▶ Action item
Wherever the string "Choose" appears in the listing, copy that line.

▶ Information shown
######
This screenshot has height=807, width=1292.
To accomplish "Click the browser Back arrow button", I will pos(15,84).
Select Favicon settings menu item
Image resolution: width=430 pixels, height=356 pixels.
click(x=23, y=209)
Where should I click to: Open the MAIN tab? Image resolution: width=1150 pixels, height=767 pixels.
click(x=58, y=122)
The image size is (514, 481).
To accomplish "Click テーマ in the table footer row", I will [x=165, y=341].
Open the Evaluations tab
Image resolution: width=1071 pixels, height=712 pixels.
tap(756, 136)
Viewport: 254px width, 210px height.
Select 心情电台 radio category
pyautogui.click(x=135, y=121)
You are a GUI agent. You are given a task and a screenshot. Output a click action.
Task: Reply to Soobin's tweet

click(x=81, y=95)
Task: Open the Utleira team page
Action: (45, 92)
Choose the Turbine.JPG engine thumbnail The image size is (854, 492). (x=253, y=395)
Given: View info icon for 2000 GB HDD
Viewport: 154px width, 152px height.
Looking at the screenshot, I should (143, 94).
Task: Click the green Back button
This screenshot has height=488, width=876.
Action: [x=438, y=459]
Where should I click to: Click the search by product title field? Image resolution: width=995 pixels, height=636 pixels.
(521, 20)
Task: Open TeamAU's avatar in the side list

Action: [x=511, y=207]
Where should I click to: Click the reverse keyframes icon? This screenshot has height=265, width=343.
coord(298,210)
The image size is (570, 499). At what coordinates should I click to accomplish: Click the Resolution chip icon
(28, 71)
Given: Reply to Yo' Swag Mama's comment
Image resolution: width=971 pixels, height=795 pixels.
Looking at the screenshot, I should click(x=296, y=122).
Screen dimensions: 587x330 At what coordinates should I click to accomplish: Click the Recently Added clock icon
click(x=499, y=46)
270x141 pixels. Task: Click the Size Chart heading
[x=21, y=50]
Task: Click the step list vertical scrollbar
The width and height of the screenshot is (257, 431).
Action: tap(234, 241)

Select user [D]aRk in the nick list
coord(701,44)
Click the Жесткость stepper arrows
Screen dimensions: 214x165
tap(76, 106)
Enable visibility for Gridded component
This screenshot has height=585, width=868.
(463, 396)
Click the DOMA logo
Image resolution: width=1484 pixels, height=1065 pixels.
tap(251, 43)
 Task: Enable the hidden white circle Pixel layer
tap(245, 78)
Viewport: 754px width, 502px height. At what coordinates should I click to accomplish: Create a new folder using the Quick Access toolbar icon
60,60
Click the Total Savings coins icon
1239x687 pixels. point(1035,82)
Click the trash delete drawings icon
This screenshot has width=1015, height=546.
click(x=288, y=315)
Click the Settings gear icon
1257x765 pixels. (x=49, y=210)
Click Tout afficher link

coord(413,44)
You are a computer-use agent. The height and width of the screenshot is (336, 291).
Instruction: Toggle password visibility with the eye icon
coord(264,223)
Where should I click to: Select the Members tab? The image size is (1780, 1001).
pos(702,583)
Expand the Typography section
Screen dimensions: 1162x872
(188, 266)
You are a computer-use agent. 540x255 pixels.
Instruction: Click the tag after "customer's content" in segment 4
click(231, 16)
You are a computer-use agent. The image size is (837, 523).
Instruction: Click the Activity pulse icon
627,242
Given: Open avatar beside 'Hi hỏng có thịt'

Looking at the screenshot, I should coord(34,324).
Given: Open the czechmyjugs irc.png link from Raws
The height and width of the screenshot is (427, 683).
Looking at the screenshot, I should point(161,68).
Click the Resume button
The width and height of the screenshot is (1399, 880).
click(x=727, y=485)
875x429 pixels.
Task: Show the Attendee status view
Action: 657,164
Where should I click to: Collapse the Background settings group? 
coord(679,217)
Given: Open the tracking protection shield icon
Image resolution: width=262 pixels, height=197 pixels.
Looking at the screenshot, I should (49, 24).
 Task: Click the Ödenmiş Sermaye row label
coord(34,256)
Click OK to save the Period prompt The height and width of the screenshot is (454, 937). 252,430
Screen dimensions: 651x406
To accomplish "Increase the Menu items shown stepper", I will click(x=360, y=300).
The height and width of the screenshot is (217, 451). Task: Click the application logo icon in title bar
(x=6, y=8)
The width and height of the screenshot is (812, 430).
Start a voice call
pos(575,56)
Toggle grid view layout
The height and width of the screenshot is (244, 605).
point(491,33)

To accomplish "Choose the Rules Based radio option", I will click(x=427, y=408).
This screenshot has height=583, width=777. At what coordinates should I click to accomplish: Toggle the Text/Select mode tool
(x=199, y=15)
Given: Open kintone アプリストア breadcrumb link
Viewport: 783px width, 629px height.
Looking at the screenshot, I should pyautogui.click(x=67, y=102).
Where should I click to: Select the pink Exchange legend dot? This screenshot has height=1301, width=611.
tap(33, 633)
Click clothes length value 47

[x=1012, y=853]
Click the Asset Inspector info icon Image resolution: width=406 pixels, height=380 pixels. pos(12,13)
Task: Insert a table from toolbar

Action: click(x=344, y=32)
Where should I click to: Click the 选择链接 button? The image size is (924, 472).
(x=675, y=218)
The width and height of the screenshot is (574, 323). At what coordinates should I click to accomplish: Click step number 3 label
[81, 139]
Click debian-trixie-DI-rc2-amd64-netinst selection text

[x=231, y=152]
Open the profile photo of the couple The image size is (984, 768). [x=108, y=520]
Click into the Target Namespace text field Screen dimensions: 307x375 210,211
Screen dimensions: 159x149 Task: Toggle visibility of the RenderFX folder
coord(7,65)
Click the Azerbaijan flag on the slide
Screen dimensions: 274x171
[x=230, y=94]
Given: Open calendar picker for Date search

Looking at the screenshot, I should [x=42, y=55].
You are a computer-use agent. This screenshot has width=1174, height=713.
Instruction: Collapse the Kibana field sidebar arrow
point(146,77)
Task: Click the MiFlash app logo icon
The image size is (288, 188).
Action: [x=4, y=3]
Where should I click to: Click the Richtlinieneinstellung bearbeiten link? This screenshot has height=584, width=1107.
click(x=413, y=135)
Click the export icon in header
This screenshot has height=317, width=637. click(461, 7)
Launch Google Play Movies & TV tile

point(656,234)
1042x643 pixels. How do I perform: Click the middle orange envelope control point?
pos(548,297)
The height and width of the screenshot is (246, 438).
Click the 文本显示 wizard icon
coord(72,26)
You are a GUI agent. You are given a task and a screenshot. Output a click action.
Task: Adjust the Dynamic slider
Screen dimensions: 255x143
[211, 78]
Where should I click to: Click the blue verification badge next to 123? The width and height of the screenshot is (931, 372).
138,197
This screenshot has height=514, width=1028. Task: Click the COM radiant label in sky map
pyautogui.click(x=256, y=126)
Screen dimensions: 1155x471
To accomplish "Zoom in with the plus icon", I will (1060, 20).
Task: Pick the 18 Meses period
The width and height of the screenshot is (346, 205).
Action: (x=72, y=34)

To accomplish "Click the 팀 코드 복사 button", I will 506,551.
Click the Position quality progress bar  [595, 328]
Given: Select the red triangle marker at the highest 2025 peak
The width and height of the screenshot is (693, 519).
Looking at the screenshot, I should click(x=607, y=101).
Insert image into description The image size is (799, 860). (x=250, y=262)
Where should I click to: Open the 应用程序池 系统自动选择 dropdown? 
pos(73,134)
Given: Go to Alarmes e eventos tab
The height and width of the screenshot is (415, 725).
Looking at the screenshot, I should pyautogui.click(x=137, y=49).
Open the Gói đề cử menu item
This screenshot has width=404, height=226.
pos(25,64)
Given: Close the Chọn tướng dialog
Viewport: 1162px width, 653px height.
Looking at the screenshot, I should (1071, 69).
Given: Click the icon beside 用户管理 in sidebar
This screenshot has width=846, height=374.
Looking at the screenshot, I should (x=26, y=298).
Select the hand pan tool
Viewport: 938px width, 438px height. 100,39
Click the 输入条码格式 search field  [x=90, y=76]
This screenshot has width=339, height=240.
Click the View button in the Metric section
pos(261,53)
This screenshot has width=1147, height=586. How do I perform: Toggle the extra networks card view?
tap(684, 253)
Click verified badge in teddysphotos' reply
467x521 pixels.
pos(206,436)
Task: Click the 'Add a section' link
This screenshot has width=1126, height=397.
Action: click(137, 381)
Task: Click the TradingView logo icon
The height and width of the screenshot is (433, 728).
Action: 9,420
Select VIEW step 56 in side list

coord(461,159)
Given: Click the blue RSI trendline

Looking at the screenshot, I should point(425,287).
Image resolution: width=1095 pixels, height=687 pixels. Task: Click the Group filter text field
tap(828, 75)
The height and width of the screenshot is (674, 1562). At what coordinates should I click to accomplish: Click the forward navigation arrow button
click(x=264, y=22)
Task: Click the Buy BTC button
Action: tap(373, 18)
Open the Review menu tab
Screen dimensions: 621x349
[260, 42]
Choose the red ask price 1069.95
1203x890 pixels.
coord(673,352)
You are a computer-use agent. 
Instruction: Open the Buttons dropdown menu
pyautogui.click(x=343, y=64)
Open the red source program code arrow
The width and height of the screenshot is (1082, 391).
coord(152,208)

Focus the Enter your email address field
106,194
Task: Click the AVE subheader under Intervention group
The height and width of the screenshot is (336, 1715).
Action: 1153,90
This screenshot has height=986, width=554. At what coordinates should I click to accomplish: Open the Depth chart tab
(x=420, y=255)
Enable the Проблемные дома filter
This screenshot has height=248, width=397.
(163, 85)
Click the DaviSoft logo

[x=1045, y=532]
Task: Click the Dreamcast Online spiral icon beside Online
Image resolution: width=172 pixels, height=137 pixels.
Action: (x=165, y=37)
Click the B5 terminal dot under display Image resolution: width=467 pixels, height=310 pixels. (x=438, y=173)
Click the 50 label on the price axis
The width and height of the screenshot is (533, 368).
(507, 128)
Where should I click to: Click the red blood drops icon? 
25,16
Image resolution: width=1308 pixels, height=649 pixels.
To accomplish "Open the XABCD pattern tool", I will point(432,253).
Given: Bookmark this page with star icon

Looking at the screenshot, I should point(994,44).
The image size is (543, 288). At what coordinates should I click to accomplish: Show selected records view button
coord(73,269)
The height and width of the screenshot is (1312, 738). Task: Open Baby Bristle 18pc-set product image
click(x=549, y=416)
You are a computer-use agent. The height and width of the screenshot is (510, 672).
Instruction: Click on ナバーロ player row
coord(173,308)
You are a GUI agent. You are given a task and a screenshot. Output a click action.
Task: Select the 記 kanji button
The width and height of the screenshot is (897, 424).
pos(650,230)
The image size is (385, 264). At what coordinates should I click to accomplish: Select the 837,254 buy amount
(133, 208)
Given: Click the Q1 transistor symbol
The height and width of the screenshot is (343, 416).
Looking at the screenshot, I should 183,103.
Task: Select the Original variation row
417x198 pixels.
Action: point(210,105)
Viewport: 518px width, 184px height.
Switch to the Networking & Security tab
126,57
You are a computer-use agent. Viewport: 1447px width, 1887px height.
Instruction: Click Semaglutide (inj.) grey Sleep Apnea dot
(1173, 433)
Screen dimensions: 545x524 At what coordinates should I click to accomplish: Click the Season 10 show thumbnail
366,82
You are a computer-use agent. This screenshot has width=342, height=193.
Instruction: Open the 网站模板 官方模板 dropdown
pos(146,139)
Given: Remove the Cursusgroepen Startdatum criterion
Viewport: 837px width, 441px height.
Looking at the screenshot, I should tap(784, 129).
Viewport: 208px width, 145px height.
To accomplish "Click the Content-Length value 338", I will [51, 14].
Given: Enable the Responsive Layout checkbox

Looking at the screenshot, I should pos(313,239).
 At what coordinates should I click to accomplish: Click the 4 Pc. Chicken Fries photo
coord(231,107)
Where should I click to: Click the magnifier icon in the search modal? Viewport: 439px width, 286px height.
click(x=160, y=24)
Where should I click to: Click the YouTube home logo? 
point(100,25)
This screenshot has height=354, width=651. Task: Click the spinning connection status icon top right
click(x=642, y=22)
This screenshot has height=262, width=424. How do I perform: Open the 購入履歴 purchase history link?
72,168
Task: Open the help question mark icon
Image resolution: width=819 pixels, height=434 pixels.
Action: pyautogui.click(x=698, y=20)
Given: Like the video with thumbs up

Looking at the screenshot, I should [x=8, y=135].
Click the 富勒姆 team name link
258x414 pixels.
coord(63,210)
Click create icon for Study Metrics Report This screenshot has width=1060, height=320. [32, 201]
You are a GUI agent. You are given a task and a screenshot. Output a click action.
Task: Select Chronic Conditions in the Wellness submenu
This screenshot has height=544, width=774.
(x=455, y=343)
######
▶ Finished task
Choose the Turbine.JPG engine thumbnail The image size is (854, 492). (x=253, y=395)
To accomplish "Choose the Rules Based radio option", I will click(x=427, y=408).
Choose the red ask price 1069.95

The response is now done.